PROVIDED DATA:
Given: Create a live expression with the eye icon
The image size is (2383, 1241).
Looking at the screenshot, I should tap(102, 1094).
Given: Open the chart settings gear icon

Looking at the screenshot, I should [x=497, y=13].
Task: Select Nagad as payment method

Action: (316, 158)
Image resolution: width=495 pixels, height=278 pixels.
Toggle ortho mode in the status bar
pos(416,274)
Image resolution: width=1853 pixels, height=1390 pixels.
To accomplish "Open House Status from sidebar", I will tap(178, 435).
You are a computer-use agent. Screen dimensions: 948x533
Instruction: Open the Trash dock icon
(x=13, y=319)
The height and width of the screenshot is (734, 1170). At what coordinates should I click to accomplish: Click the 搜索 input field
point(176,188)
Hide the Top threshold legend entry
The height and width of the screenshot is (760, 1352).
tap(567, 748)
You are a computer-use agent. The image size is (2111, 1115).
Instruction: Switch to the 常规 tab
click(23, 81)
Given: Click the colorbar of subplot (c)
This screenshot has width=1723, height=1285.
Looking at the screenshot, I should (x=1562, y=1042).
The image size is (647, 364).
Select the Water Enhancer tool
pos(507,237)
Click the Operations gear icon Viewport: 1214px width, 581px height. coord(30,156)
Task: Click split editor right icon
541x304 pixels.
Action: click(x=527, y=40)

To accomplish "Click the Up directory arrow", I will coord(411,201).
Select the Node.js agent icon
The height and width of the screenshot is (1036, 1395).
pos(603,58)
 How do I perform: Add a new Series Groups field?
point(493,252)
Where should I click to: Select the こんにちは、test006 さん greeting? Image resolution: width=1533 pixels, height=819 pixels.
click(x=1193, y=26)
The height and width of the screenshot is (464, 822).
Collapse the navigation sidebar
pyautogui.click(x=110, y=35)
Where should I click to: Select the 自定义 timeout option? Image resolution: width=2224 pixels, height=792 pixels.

EXERCISE DESCRIPTION: Look through the data above and return exactly the lines from the one that contains "Instruction: Switch to the 常规 tab" to the one that contains "The height and width of the screenshot is (464, 822).", inclusive, with nothing else.

EXERCISE ANSWER:
Instruction: Switch to the 常规 tab
click(23, 81)
Given: Click the colorbar of subplot (c)
This screenshot has width=1723, height=1285.
Looking at the screenshot, I should (x=1562, y=1042).
The image size is (647, 364).
Select the Water Enhancer tool
pos(507,237)
Click the Operations gear icon Viewport: 1214px width, 581px height. coord(30,156)
Task: Click split editor right icon
541x304 pixels.
Action: click(x=527, y=40)

To accomplish "Click the Up directory arrow", I will coord(411,201).
Select the Node.js agent icon
The height and width of the screenshot is (1036, 1395).
pos(603,58)
 How do I perform: Add a new Series Groups field?
point(493,252)
Where should I click to: Select the こんにちは、test006 さん greeting? Image resolution: width=1533 pixels, height=819 pixels.
click(x=1193, y=26)
The height and width of the screenshot is (464, 822).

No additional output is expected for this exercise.